**PROBLEM DETAILS**
Starting at the line that contains "coordinates (904, 417)." and ending at the line that contains "coordinates (1058, 47).", give these lines again, swapping "element" for "item" and leaving everything else unchanged.

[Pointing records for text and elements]
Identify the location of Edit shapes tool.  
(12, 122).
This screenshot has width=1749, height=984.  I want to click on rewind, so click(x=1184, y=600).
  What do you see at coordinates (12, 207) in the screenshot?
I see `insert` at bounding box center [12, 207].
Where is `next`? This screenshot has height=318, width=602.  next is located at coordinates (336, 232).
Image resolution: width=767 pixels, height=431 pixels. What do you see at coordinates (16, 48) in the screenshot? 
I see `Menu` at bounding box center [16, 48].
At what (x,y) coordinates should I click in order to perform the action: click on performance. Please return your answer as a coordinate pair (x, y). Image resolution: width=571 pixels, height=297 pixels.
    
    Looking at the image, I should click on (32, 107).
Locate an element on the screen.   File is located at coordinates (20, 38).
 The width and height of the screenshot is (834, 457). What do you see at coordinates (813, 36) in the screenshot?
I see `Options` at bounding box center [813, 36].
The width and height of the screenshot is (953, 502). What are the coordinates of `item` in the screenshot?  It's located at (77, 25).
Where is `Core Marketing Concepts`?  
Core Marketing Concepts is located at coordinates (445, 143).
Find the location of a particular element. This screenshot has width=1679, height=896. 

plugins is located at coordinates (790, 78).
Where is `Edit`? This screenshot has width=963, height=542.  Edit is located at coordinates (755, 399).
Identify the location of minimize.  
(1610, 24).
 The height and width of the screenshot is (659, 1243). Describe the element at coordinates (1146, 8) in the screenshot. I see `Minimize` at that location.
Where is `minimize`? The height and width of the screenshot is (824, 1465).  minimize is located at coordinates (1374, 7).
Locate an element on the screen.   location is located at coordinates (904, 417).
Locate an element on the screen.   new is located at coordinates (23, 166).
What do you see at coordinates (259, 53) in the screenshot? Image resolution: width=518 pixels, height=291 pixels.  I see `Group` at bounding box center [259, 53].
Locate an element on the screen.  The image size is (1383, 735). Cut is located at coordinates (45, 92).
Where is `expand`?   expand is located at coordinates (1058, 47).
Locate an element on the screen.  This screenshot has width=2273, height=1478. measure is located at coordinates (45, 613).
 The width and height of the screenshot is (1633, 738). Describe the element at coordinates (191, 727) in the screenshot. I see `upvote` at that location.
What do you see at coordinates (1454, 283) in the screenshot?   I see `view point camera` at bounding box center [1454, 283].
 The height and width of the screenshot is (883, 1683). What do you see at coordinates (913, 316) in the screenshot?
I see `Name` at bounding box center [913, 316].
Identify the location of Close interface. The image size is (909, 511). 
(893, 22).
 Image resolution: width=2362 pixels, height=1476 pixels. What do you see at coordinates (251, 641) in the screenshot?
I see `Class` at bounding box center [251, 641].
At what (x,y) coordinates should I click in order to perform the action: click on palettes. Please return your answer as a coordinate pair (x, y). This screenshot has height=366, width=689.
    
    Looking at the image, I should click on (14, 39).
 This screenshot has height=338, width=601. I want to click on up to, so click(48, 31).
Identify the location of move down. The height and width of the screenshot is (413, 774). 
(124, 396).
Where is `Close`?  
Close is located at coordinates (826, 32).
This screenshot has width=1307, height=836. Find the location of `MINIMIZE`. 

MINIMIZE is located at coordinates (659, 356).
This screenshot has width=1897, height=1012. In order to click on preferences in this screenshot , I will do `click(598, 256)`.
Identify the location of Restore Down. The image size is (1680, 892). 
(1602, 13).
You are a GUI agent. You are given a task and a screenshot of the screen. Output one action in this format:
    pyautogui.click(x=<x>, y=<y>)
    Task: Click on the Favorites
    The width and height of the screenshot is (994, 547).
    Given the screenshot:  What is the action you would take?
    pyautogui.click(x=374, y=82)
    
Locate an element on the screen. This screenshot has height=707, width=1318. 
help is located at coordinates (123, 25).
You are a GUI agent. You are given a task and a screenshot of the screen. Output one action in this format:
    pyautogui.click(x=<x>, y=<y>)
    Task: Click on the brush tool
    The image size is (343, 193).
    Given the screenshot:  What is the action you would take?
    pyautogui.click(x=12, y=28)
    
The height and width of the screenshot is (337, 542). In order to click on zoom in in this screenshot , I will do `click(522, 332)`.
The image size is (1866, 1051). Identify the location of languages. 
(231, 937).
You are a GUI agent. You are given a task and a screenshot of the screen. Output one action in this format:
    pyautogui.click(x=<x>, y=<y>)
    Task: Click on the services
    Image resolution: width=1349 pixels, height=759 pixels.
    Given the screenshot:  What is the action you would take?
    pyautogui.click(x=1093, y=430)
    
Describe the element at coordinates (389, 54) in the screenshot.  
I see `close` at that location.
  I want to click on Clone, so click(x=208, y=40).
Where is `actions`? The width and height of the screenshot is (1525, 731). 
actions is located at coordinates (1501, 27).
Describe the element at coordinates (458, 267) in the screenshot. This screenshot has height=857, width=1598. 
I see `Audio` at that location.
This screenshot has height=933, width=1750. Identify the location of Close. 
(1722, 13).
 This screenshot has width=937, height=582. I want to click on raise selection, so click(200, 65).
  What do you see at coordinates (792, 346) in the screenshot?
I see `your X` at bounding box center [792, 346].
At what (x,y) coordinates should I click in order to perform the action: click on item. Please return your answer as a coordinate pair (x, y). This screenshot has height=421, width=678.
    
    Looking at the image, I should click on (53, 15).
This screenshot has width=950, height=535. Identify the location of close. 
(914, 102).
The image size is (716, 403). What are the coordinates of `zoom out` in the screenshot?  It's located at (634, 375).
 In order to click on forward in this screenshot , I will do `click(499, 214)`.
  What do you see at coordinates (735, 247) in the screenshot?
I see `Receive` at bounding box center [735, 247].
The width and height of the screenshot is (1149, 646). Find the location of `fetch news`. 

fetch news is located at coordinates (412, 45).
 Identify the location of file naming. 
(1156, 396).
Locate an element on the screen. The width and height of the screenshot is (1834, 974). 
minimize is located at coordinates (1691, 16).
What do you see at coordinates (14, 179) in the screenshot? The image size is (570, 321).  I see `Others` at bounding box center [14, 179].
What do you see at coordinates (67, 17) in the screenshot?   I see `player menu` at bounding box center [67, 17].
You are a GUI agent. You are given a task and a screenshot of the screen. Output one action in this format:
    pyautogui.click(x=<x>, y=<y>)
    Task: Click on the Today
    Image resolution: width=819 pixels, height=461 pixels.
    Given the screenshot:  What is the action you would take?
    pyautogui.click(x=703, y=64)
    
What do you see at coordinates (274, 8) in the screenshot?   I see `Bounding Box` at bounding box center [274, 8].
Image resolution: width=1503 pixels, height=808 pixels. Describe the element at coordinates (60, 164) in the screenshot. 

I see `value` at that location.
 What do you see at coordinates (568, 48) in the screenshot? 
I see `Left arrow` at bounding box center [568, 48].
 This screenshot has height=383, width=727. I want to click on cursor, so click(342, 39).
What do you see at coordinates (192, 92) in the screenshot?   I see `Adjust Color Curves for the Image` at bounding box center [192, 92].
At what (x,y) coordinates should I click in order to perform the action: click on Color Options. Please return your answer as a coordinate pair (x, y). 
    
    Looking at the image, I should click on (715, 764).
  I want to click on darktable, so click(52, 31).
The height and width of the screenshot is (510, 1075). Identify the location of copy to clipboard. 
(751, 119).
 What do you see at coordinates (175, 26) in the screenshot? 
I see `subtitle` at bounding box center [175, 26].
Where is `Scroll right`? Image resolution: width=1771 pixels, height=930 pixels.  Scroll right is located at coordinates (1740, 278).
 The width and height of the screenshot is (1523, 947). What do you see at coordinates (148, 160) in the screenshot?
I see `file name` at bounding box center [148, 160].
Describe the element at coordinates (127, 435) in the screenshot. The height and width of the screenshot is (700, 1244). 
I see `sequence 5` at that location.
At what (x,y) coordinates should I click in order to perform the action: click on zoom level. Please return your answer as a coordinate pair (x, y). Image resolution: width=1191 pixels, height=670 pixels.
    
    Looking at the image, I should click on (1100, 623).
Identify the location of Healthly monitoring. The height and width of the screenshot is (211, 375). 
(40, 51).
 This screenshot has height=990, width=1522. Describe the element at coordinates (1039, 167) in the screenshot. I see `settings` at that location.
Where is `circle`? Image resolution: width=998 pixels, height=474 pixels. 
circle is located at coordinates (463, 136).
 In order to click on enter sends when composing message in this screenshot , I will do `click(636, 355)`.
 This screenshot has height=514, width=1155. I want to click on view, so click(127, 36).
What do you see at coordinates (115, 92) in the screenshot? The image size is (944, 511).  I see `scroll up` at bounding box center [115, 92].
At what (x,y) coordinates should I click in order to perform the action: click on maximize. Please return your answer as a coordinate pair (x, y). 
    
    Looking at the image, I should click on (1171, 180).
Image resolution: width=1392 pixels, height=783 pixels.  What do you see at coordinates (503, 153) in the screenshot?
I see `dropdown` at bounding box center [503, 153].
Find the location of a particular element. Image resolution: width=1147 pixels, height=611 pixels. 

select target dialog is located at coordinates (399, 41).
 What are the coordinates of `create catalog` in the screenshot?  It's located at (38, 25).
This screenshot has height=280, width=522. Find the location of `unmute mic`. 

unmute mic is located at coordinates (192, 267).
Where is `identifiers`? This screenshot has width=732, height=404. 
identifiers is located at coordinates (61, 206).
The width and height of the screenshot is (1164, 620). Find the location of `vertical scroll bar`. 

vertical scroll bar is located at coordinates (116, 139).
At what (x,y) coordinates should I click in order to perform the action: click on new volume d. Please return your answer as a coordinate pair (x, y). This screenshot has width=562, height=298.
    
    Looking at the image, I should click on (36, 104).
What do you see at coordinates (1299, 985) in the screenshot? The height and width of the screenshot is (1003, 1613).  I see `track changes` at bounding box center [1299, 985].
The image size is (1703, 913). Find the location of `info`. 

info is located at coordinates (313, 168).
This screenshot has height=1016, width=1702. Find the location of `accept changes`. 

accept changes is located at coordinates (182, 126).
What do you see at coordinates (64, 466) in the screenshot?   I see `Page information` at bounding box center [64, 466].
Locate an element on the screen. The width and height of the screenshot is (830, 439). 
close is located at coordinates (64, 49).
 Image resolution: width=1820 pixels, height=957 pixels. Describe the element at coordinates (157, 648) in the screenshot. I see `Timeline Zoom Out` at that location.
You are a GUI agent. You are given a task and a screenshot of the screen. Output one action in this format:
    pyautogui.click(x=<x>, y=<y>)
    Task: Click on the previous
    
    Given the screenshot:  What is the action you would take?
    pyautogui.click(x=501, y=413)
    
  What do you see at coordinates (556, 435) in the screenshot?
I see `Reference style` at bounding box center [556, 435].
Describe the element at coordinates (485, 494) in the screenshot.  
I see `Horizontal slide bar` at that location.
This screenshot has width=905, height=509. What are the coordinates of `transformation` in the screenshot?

**EXERCISE RESULT**
Locate an item on the screen.   location is located at coordinates (904, 417).
Locate an item on the screen.   new is located at coordinates (23, 166).
What do you see at coordinates (259, 53) in the screenshot? Image resolution: width=518 pixels, height=291 pixels.  I see `Group` at bounding box center [259, 53].
Locate an item on the screen.  The image size is (1383, 735). Cut is located at coordinates (45, 92).
Where is `expand`?   expand is located at coordinates (1058, 47).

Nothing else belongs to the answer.